▶ _OBJECTIVE_
Rewrite the passage on patent applications from "In the United" down to "issuance and maintenance.", replacing "USPTO" with "Patent Office" wherever it occurs.

▶ _QUOTED PASSAGE_
In the United States, for example, the U.S. Patent & Trademark Office (USPTO) has the power and authority to issue a patent under federal law. A patent disclosure (patent application) is given by the applicant to the government in exchange for seeking patent rights, and if successfully argued by your patent practitioner and allowed by the USPTO, the patent holder can enforce. Patent prosecution can be a complex task that requires specialized expertise, both legal and technical.

AEXIUS, LLC offers full service patent application preparation services, including: international and domestic prior art searches, patent application drafting, and prosecution through issuance and maintenance.

Provisional or Nonprovisional? One question is whether to file a patent application as "provisional" or "nonprovisional."

First, a non-provisional patent application (NPA) will give an applicant "patent pending" status. The NPA is a complete patent application, including claim language. This language must be supported by the specification, which means that the claims cannot introduce subject matter that is not disclosed in the specification (i.e. how to make and use the invention), unless the claims are self-supporting. NPA's are a direct path toward potentially enforceable patent rights, assuming the claimed invention meets all other requirements.

By comparison, a provisional patent application (PPA) also gives your claimed product or process "patent pending" status for up to one year. With either NPA's or PPA's patent rights are not enforceable unless and until the patent issues. PPA's are a cost-saver initially, but you must file a non-provisional application within one year, plus applicable fees, if you want to take advantage of the PPA. The later-filed NPA, to claim the benefit of the earlier filing date of the PPA, must be supported by the written description (specification language and drawings) of the PPA as filed. Thus, the language and quality of the earlier filed PPA must have been sufficient in substance to support a strong NPA. If the applicant plans to file NPA eventually, it may be more beneficial to file full NPA from the start using a skilled patent practitioner. Furthermore, given the rule that applicants may not add new matter to the specification or claims that is not already disclosed in the first filing, significant thought and preparation must be made in advance of filing to better secure rights under the patent. Note: if no NPA is filed, the PPA will become abandoned after the one-year grace period elapses.

Some practitioners and legal service providers offer questionable advice to the general public that may be harmful to a patent applicant's rights. These are significantly more risky, but are provided at your option.

Target position records
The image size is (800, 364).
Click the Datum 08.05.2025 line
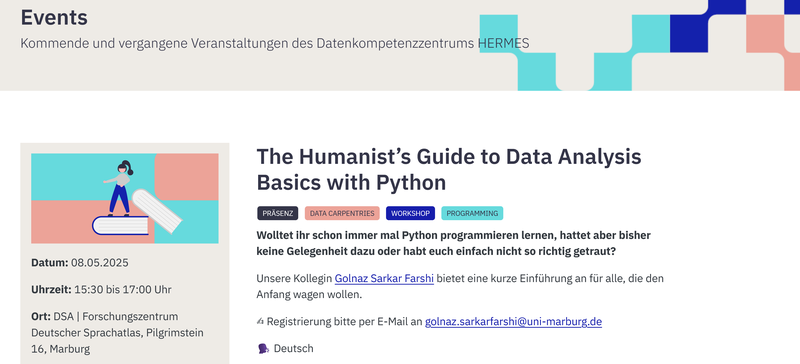(80, 263)

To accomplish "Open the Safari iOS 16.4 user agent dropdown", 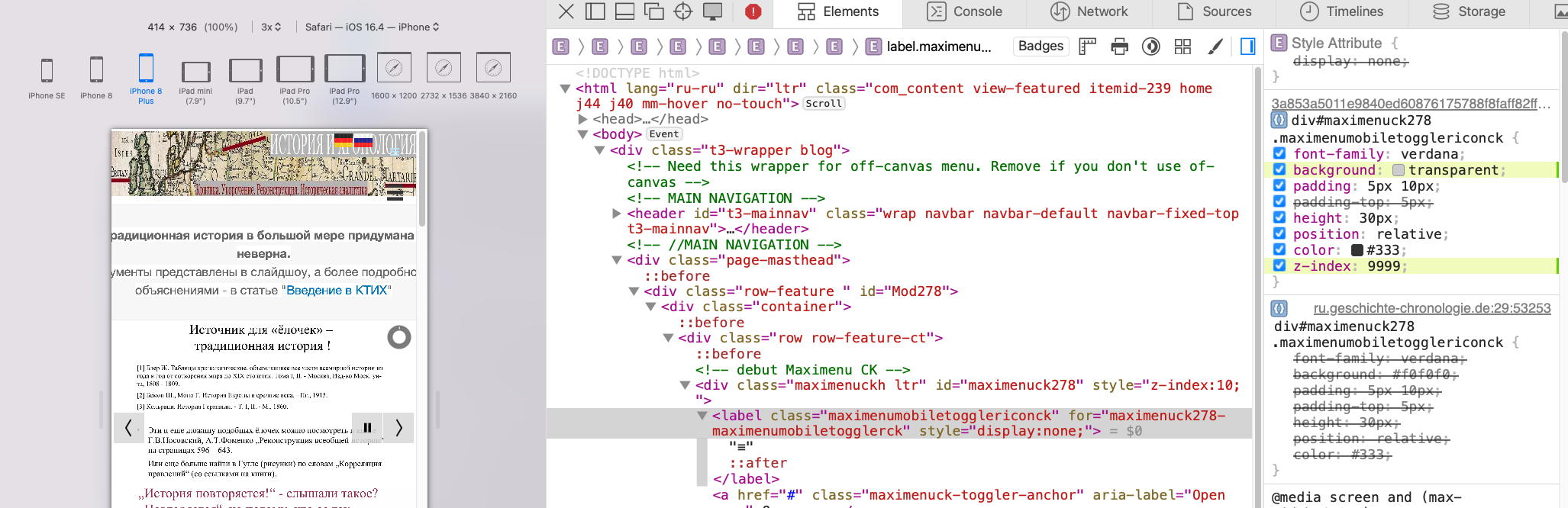I will [x=372, y=27].
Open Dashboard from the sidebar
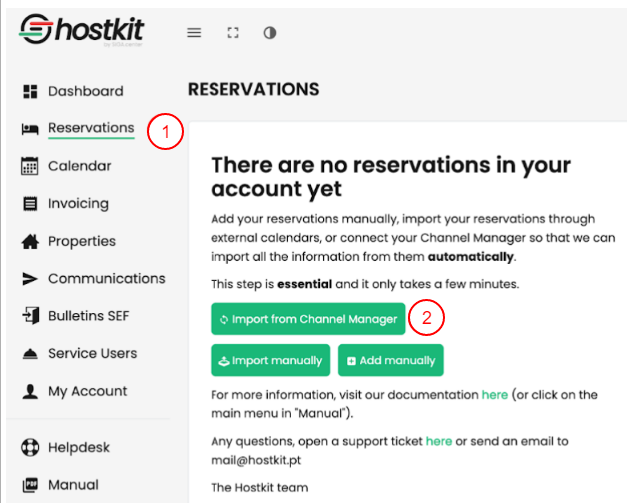 85,91
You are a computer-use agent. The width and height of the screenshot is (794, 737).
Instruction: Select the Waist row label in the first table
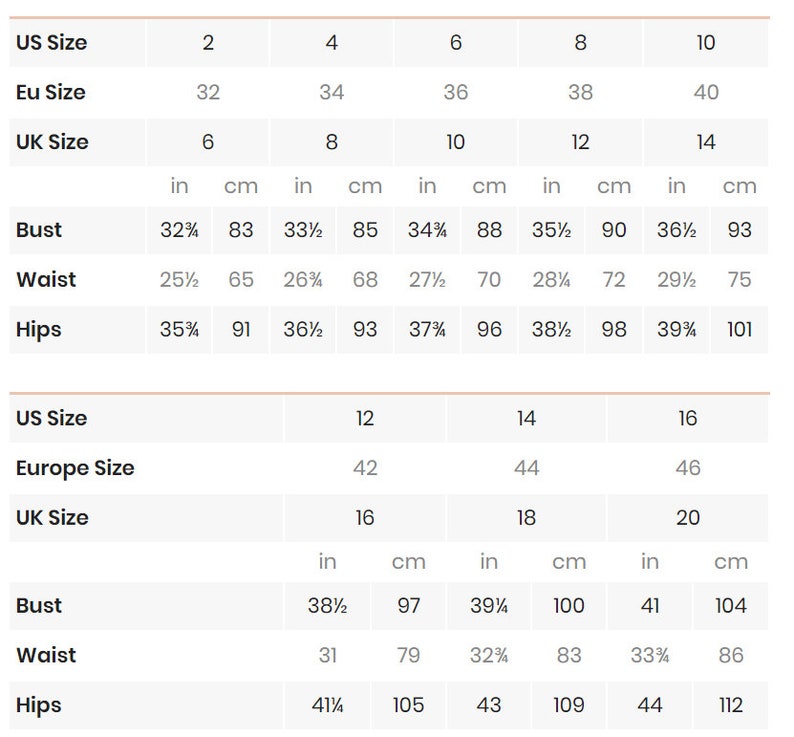46,280
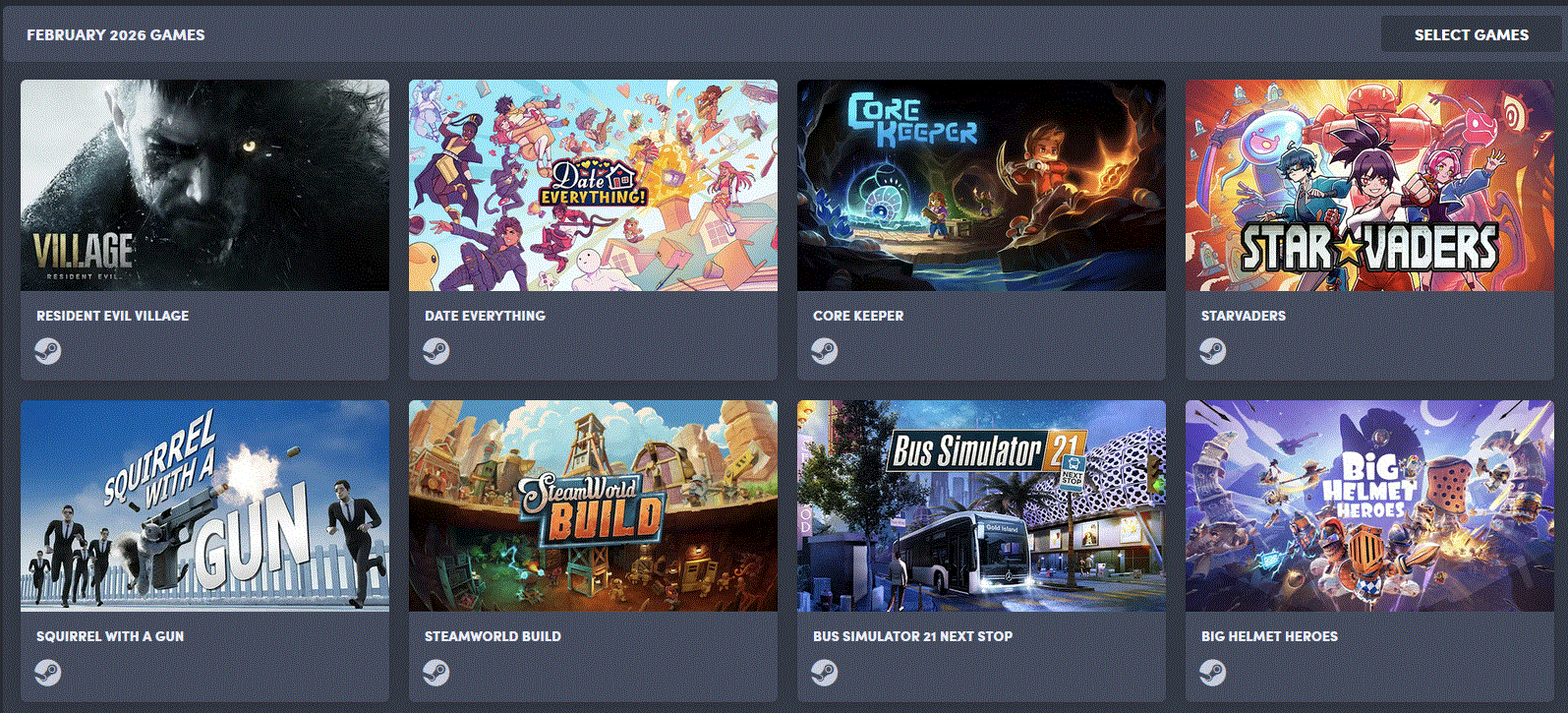This screenshot has height=713, width=1568.
Task: Open the Squirrel With A Gun cover image
Action: [204, 505]
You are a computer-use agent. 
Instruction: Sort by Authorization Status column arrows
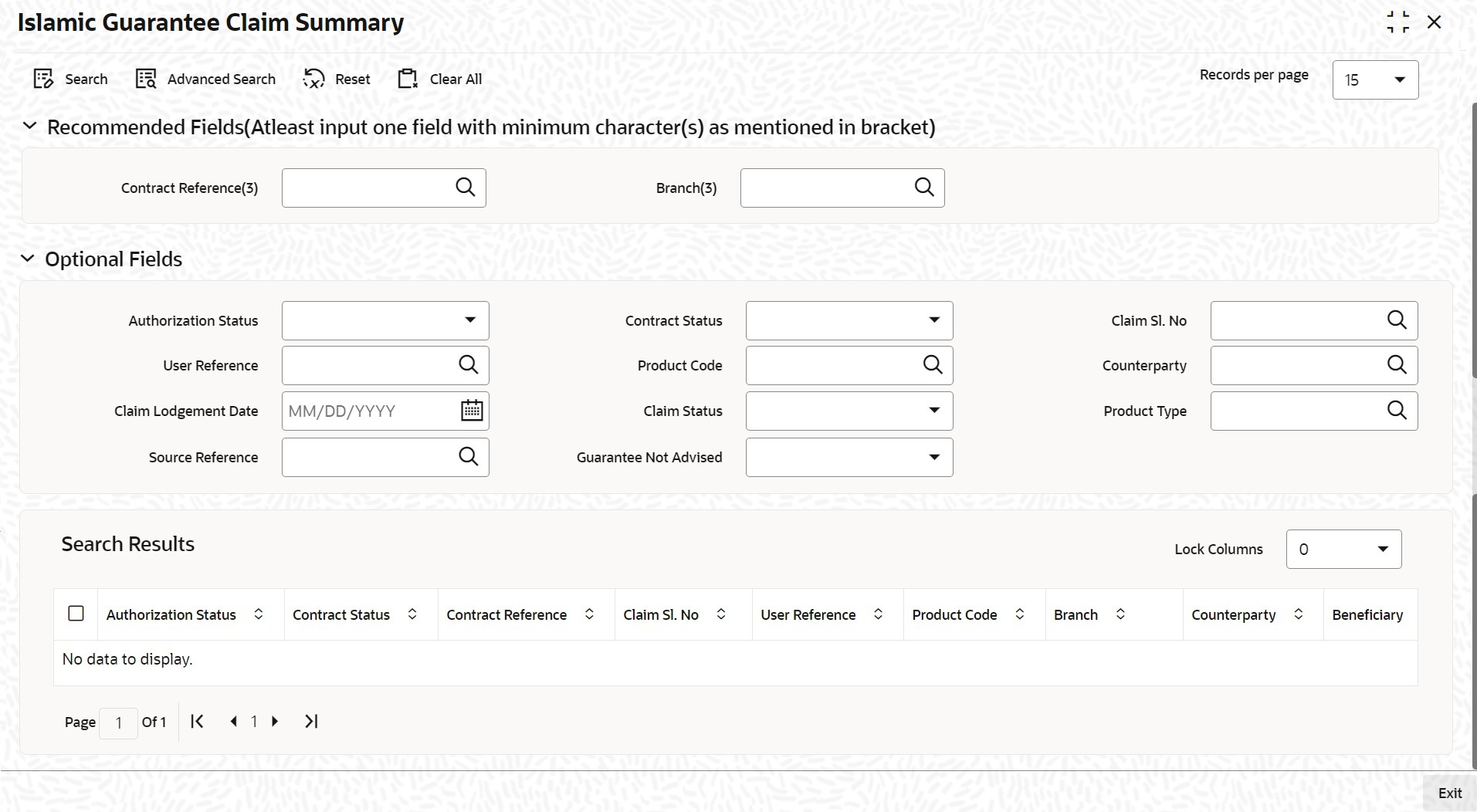point(259,614)
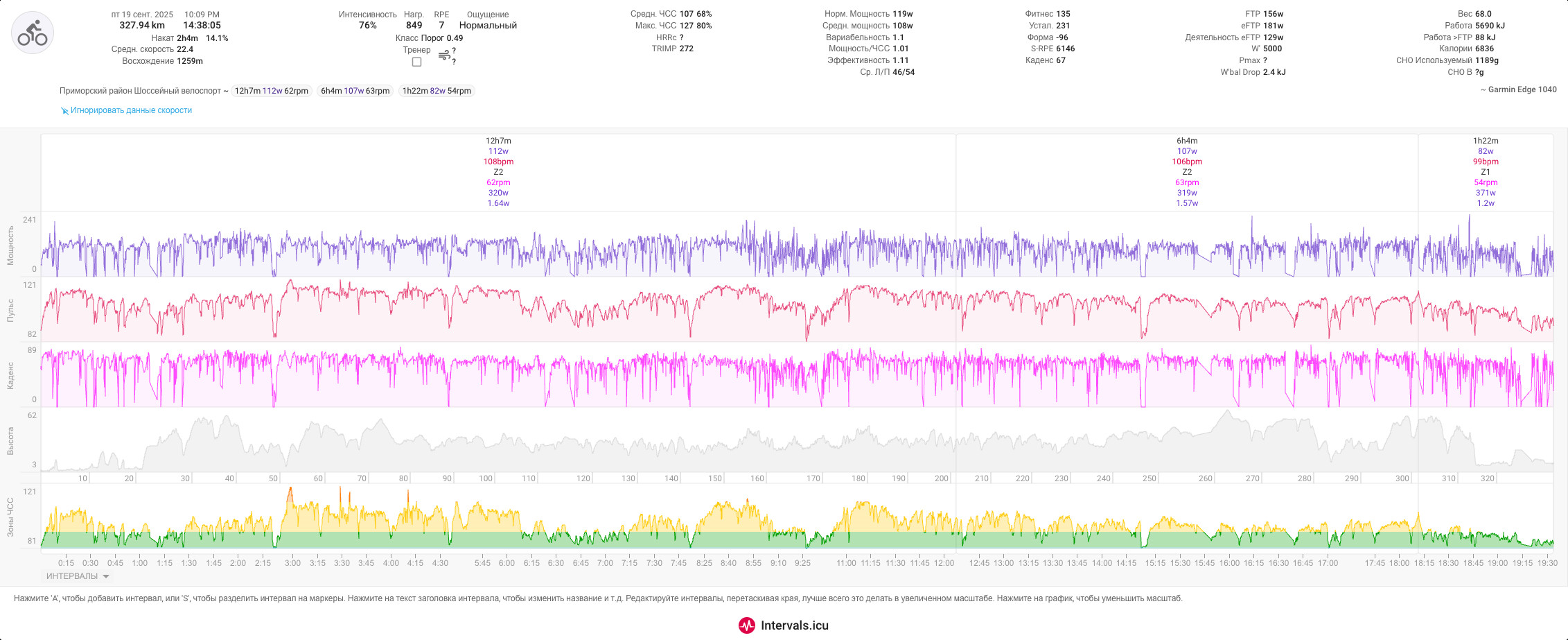Open the ИНТЕРВАЛЫ section label
Image resolution: width=1568 pixels, height=640 pixels.
pyautogui.click(x=72, y=576)
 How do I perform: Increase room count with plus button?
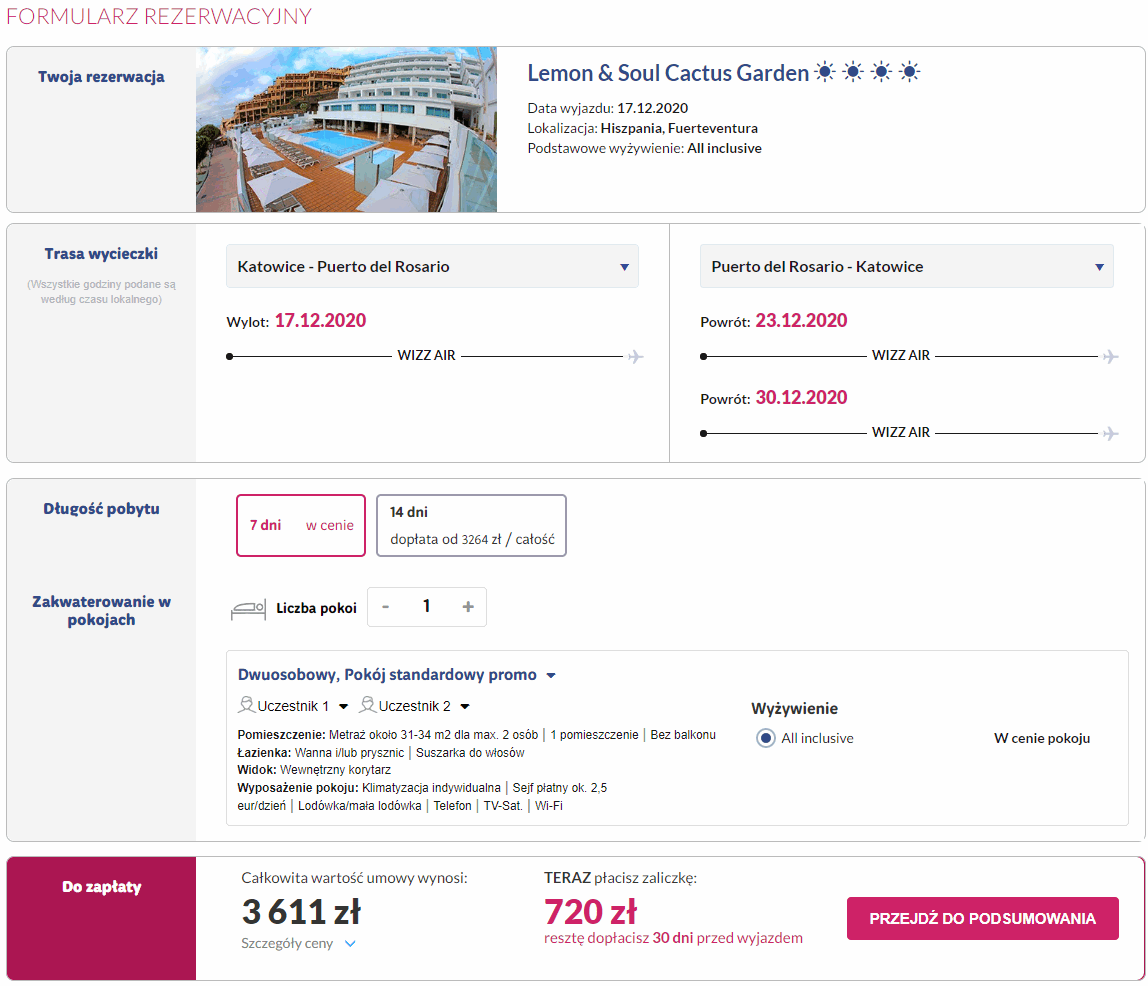click(x=468, y=607)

▶ _REPLY TO THE TASK_
In the United States, for example, the U.S. Patent & Trademark Office (Patent Office) has the power and authority to issue a patent under federal law. A patent disclosure (patent application) is given by the applicant to the government in exchange for seeking patent rights, and if successfully argued by your patent practitioner and allowed by the Patent Office, the patent holder can enforce. Patent prosecution can be a complex task that requires specialized expertise, both legal and technical.

AEXIUS, LLC offers full service patent application preparation services, including: international and domestic prior art searches, patent application drafting, and prosecution through issuance and maintenance.